*Record excerpts:*
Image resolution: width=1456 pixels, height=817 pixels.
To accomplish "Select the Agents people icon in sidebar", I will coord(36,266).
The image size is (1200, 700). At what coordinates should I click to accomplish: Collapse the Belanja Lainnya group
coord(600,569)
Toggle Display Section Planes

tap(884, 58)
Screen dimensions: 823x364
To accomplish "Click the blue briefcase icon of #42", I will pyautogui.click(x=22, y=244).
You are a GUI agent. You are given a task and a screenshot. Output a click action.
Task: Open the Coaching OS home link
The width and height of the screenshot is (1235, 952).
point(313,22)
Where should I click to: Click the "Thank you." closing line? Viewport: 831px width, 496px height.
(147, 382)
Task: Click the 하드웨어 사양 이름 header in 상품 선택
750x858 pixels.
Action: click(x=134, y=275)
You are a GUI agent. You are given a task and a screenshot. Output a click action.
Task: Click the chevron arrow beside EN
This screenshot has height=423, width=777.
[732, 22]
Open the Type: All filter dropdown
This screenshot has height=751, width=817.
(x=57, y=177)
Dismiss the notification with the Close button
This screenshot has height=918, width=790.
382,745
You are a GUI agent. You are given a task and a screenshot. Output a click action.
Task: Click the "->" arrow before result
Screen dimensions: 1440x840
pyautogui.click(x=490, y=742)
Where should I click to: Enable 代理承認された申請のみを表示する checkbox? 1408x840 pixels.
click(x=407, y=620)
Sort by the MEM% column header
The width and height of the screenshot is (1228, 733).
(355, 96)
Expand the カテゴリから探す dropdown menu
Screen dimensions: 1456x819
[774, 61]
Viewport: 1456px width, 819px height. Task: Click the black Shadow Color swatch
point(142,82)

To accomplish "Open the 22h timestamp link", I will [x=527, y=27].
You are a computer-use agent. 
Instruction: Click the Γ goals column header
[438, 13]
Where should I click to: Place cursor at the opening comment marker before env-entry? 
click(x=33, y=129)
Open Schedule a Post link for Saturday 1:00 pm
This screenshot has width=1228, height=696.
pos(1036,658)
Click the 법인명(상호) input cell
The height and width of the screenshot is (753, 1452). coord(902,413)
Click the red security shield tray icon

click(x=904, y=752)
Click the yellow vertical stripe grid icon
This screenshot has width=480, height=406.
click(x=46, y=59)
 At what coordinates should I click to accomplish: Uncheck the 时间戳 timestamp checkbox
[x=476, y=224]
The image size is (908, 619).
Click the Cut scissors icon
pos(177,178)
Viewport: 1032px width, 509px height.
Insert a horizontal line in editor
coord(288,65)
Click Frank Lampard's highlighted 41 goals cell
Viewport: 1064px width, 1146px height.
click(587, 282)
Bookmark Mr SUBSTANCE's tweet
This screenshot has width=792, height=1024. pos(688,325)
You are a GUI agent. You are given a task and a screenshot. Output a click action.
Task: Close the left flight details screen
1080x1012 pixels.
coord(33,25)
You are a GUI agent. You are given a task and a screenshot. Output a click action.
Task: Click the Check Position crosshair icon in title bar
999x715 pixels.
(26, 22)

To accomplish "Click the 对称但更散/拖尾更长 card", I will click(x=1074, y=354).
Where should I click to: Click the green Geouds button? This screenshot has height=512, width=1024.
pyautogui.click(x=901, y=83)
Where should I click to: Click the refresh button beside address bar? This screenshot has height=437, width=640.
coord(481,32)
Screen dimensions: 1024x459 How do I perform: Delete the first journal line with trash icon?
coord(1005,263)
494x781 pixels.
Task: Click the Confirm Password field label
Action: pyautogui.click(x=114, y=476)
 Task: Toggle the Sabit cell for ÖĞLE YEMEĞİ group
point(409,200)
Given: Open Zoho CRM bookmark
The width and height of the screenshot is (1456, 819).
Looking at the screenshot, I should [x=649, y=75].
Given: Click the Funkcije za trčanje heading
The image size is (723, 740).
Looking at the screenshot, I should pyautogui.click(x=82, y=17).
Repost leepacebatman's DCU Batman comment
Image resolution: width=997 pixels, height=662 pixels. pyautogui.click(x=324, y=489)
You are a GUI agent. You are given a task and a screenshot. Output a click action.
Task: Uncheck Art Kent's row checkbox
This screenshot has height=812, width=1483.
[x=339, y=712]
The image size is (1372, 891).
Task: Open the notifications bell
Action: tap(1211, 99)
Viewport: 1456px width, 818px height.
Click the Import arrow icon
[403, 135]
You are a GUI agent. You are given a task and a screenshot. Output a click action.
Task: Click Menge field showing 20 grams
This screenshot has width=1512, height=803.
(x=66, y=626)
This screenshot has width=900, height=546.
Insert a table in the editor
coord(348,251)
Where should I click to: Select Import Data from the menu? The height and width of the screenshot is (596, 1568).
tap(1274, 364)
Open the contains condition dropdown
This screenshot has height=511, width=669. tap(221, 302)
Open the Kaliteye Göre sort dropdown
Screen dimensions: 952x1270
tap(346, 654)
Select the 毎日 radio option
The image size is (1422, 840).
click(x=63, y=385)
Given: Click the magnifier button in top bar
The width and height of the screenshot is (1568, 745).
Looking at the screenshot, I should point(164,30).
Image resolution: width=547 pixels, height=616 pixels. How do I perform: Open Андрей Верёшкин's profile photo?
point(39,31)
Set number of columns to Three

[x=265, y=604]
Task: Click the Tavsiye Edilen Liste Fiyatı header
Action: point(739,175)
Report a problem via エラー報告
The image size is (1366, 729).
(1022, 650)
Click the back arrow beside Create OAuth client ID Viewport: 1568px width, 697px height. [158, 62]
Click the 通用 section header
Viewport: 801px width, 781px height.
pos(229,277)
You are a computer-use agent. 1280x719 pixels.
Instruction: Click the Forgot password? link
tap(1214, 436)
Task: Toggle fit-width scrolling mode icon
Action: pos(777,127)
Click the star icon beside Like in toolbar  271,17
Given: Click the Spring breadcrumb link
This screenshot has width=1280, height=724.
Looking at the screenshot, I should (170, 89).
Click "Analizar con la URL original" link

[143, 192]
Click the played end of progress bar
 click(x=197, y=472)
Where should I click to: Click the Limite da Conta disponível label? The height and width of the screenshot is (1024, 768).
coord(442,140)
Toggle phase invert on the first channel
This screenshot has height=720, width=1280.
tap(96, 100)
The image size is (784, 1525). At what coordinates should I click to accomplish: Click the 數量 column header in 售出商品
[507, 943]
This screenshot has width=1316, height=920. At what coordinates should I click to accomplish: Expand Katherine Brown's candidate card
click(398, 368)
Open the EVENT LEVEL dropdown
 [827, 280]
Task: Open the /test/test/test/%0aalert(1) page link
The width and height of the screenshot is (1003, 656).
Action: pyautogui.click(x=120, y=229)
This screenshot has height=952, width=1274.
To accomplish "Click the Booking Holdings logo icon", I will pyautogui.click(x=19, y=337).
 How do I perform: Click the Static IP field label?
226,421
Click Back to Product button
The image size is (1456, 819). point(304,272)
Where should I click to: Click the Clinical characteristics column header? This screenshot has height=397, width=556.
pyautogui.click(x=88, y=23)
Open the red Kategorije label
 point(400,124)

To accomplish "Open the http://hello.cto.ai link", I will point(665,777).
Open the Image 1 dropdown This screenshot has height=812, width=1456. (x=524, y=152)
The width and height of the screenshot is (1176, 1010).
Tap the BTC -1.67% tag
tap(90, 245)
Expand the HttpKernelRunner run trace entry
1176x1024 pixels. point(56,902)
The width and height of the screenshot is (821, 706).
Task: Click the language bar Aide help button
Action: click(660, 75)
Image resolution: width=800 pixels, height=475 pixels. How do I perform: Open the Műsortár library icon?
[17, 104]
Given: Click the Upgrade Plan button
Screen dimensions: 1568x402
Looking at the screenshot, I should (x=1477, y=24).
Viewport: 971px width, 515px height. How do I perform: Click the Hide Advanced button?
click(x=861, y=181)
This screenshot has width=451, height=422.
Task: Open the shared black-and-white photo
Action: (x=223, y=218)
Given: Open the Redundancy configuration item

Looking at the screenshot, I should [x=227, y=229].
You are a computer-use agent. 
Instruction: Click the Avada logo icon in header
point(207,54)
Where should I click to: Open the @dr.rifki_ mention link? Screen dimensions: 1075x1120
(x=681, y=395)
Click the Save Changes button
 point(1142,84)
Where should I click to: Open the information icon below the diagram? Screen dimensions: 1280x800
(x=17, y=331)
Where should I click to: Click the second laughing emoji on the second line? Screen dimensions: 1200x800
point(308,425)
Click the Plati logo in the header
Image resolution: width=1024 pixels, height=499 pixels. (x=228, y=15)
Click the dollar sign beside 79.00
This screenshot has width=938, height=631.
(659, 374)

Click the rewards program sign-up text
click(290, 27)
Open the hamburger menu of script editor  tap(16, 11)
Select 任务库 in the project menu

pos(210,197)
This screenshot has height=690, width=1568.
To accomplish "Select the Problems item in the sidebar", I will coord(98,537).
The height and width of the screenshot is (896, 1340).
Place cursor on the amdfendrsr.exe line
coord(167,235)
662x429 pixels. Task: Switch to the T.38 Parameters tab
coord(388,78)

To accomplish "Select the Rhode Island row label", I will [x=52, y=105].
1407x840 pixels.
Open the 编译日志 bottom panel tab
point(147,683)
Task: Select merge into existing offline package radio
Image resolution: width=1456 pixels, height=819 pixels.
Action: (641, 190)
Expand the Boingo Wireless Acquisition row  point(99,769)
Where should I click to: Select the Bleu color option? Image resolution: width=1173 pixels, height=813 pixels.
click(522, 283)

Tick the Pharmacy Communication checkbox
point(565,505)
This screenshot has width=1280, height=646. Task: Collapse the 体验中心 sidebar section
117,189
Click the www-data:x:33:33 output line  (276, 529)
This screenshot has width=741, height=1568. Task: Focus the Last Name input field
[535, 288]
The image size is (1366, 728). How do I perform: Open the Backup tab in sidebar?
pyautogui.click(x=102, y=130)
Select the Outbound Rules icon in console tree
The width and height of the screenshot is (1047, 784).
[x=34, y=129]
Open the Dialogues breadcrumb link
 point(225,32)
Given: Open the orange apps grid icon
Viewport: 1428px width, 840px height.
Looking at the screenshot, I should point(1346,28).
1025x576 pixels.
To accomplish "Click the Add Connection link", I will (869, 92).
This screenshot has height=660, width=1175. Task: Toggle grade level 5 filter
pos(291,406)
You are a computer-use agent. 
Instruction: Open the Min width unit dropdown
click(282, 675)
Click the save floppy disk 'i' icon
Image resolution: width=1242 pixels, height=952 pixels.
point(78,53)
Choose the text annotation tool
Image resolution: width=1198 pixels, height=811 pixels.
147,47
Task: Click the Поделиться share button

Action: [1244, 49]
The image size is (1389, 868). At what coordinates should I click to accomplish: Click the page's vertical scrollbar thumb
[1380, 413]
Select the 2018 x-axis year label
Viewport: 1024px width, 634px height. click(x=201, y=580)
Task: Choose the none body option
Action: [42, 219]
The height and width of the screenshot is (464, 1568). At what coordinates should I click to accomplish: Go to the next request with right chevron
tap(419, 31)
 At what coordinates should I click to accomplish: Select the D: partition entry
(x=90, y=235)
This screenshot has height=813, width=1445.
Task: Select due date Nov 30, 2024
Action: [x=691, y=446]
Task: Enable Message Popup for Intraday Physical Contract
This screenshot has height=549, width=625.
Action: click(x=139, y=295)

*Request:*
Rewrite the part of the listing from the line containing "1407x840 pixels." through the line containing "pos(291,406)" as a numbered list, omitting blank lines.

*Answer for this exercise:*
1. 1407x840 pixels.
2. Open the 编译日志 bottom panel tab
3. point(147,683)
4. Task: Select merge into existing offline package radio
5. Image resolution: width=1456 pixels, height=819 pixels.
6. Action: (641, 190)
7. Expand the Boingo Wireless Acquisition row  point(99,769)
8. Where should I click to: Select the Bleu color option? Image resolution: width=1173 pixels, height=813 pixels.
9. click(522, 283)
10. Tick the Pharmacy Communication checkbox
11. point(565,505)
12. This screenshot has width=1280, height=646. Task: Collapse the 体验中心 sidebar section
13. 117,189
14. Click the www-data:x:33:33 output line  (276, 529)
15. This screenshot has width=741, height=1568. Task: Focus the Last Name input field
16. [535, 288]
17. The image size is (1366, 728). How do I perform: Open the Backup tab in sidebar?
18. pyautogui.click(x=102, y=130)
19. Select the Outbound Rules icon in console tree
20. The width and height of the screenshot is (1047, 784).
21. [x=34, y=129]
22. Open the Dialogues breadcrumb link
23.  point(225,32)
24. Given: Open the orange apps grid icon
25. Viewport: 1428px width, 840px height.
26. Looking at the screenshot, I should point(1346,28).
27. 1025x576 pixels.
28. To accomplish "Click the Add Connection link", I will (869, 92).
29. This screenshot has height=660, width=1175. Task: Toggle grade level 5 filter
30. pos(291,406)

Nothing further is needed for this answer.